There’s an element of the ticking clock as the days to Christmas count down, threatening the book’s relevance and Dickens’s financial future. But where things get really interesting is when Scrooge begins to badger Dickens not only to finish the damned book, but to see the Scrooge in himself. The Man Who Invented Christmas shows us two dueling sides of Dickens. In the first, he is warm and generous, giving money to whoever asks, lending literature to his bookworm of a servant girl, and offering silly nicknames and voices to play with his small fleet of children. But when it comes to his work, he is miserly with his time, bellowing at any interruption, making himself a mercurial tyrant. And when it comes to his father (a scampish Jonathan Pryce), a smiling rascal who sifts through the family trash for mementos to sell to his famous son’s fans, Dickens has only resentment and fury. And so, rather than step us through the signature steps of Scrooge’s change of heart, Scrooge—with the help of some familiar spirits—guides his creator through a pivotal moment of realization and growth. It’s poignant and perfect for Christmas, when family togetherness and family frustration are an inevitable and unenviable combination.

But beyond all this, The Man Who Invented Christmas is at times a joyful and almost embarrassingly authentic portrayal of being a writer. Watching Dickens lurch around his study, making strange sounds as he scrounges for the perfect name for his anti-hero, I winced and smiled in recognition.

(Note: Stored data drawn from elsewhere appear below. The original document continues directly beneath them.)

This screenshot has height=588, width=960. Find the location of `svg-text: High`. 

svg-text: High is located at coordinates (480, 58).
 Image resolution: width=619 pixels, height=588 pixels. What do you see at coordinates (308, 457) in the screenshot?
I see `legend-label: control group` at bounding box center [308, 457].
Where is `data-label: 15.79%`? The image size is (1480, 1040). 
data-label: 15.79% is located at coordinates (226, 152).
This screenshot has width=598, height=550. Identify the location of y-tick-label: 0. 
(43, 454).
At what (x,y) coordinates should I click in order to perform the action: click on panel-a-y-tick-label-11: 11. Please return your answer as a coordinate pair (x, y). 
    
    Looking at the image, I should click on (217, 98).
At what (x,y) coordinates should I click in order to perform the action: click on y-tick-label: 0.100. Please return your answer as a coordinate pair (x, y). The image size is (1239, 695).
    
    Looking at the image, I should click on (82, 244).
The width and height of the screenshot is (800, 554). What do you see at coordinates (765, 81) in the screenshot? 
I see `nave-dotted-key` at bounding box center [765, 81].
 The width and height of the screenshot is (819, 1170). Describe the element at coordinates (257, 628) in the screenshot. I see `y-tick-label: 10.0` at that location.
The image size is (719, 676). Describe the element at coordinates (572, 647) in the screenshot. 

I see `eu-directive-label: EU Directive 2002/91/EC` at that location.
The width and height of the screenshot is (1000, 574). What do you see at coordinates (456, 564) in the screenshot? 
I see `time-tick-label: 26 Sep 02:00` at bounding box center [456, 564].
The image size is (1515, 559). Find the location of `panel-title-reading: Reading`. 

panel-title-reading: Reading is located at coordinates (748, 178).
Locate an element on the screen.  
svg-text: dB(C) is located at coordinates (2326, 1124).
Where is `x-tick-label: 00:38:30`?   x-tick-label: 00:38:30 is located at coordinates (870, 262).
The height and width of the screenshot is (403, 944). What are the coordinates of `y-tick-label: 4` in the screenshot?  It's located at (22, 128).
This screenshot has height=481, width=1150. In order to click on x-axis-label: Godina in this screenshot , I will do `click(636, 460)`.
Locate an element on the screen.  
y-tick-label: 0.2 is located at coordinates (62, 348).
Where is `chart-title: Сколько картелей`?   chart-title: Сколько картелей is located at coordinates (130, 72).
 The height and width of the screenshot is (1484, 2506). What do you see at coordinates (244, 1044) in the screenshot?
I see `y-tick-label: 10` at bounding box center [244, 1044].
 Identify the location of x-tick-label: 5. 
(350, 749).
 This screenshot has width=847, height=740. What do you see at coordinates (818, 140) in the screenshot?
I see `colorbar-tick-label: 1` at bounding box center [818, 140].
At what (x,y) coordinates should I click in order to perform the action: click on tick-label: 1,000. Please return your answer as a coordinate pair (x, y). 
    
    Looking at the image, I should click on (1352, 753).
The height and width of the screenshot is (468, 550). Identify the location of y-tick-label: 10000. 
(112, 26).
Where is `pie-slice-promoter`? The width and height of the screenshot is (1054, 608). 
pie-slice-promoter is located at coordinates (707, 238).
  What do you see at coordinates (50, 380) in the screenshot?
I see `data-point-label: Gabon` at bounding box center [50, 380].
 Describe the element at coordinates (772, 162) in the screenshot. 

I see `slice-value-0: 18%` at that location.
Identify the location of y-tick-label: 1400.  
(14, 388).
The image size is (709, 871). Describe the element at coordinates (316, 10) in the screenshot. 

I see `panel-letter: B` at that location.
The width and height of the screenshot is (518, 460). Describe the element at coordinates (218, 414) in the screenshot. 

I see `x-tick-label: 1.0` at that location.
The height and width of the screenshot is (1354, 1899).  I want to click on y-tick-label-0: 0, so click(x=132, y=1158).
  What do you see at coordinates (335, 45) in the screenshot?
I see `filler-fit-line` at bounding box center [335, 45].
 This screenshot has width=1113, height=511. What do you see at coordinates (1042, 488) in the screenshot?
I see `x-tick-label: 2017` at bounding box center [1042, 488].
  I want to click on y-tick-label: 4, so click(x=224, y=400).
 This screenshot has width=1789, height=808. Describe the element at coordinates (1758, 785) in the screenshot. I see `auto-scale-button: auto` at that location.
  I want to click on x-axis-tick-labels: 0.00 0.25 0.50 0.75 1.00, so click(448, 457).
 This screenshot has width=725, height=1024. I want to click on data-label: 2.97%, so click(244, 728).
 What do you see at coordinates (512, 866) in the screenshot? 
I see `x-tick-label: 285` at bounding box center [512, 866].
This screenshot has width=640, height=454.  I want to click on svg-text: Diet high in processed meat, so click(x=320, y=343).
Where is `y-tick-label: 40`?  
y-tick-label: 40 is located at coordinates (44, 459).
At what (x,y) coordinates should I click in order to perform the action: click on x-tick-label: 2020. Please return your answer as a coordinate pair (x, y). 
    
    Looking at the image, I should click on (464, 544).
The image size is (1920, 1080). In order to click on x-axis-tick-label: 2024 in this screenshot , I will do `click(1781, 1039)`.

Searching for that right word when you’re writing can lead to behavior that’d look lunatic from the outside, and Stevens embraces this without ego, happily playing the fool. When Dickens finally pronounces “Scrooge” with wide eyes and a smug smile, my heart leapt—even as the movie gets gleefully silly as a wind blows and the miserly old Scrooge appears behind him, stern and scowling. It’s a victory, and one that deepens as Dickens scribbles furiously while a stern Scrooge’s nasty gnarl of a grimace cracks to reveal a tight but proud grin. Here is the rush of when you know you’re onto something great.

All told, the story comes to life in a way at once familiar and fresh. The creation narrative plays as a clever framing that presents the goods of ghosts, gravitas, and redemption from A Christmas Carol, while giving unique opportunities for tweaks on the characters (like Scrooge begrudging Marley his ever-enigmatic prose), and folding in how this story shaped its audience and even its author. You’ll get to mouth along with many of those unforgettable lines about gravy and graves, workhouses and pudding. But also, we’re gifted an emotionally intelligent tale about work/life balance that dares to consider a side of Dickens rarely imagined. Stevens, spinning from playful to panicked to belligerent, dances divinely within this role. Plummer is perfection as Scrooge the notorious scoundrel as well as Scrooge, the unexpected life coach. And all of this, Nalluri stirs together into a heartwarming holiday confection that is sweet and satisfying.